April 14, 2017This article was written by Tori Johnson
A Resolution that Challenges the Donald
California State University, Monterey Bay (CSUMB) faculty association made a unanimous decision, Monday April 10, affirming CSUMB’s resolution to invest in a support strategy for undocumented, immigrant, foreign, and minority CSU students and campus community members.
The resolution sets forth to challenge the Presidential Executive order, with an extensive and detailed plan to support the following provisions for undocumented students and at-risk campus community members.
“There will be no campus resources supporting any immigration action on campus,” says, Megan O’Donnell, HCOM and Global studies professor, “we wanted to make sure the University Police Department (UPD) wouldn’t allow ICE (U.S. Immigration Customs Enforcement) officials physical access to land owned by CSU for raids and round up nor any resource on campus to support any immigration action on campus.”
President Trump of the United States has made it a goal to deport at least three million current U.S residents (Presidential Executive Order). This order would greatly affect the lives of students, families, and the communities within the CSU system.
“The content of this document is something that all students regardless of status should be able to have,” says Victoria Ordaz, 2nd year, molecular biology major, “This resolution not only relieves some of the anxiety that is going on in regards to the political climate, but assures and protects my rights to public education as an undocumented student.”
“There will be no campus resources supporting any immigration action on campus,”
President Ochoa of CSUMB along with 600 other campus Chancellors and Presidents have signed in agreement for Deferred Action for Childhood Arrivals (DACA) program and undocumented immigrant students.
This document protects the privacy of students under The Family Educational Rights and Privacy Act (FERPA). This administration protects childhood arrivals to the United States from the deportation under DACA, and California law provides educational financial assistance to qualified undocumented California residents under AB 540 and the California “Dream” Act.

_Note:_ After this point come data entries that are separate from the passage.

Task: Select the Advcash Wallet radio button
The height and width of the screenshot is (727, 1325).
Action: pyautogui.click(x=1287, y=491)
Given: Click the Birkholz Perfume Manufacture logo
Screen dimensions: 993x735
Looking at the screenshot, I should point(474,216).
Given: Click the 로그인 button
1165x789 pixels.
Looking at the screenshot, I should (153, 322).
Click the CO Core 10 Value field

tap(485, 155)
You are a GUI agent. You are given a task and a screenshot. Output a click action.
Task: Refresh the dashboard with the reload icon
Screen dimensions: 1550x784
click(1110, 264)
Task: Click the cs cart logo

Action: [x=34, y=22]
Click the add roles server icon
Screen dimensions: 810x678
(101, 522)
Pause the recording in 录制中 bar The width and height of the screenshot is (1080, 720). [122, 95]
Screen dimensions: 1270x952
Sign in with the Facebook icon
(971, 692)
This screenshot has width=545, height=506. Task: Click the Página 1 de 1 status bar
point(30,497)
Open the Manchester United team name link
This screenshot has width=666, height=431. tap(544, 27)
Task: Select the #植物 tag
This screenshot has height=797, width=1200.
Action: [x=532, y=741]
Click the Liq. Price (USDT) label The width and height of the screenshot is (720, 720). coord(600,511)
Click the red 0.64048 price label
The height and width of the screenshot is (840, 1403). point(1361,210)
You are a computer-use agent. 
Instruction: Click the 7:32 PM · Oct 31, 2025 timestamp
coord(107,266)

“We want to make sure our students are cared for, even over summer and winter intersessions,” says O’Donnell, “if a student’s close relative is deported and they have nowhere else to live, the school wants to make sure that student still has access to healthcare, financial aid, and housing at CSUMB.”
During the faculty association meeting, President Ochoa expressed, along with other staff members, their concern regarding stable finances that the school will be asked to provide with an already slim budget.
“The school is working hard with state officials and faculty members to develop a rapid response community network system,” says O’Donnell, “In doing this we hope to create a linkage where undocumented students can go and feel safe under the care of faculty and community members if them or their family has been affected by new immigration regulations.”
This resolution is the start to the acknowledgement of undocumented/minority students on CSUMB campus, containing plans for growth and community expansion throughout future semesters to come.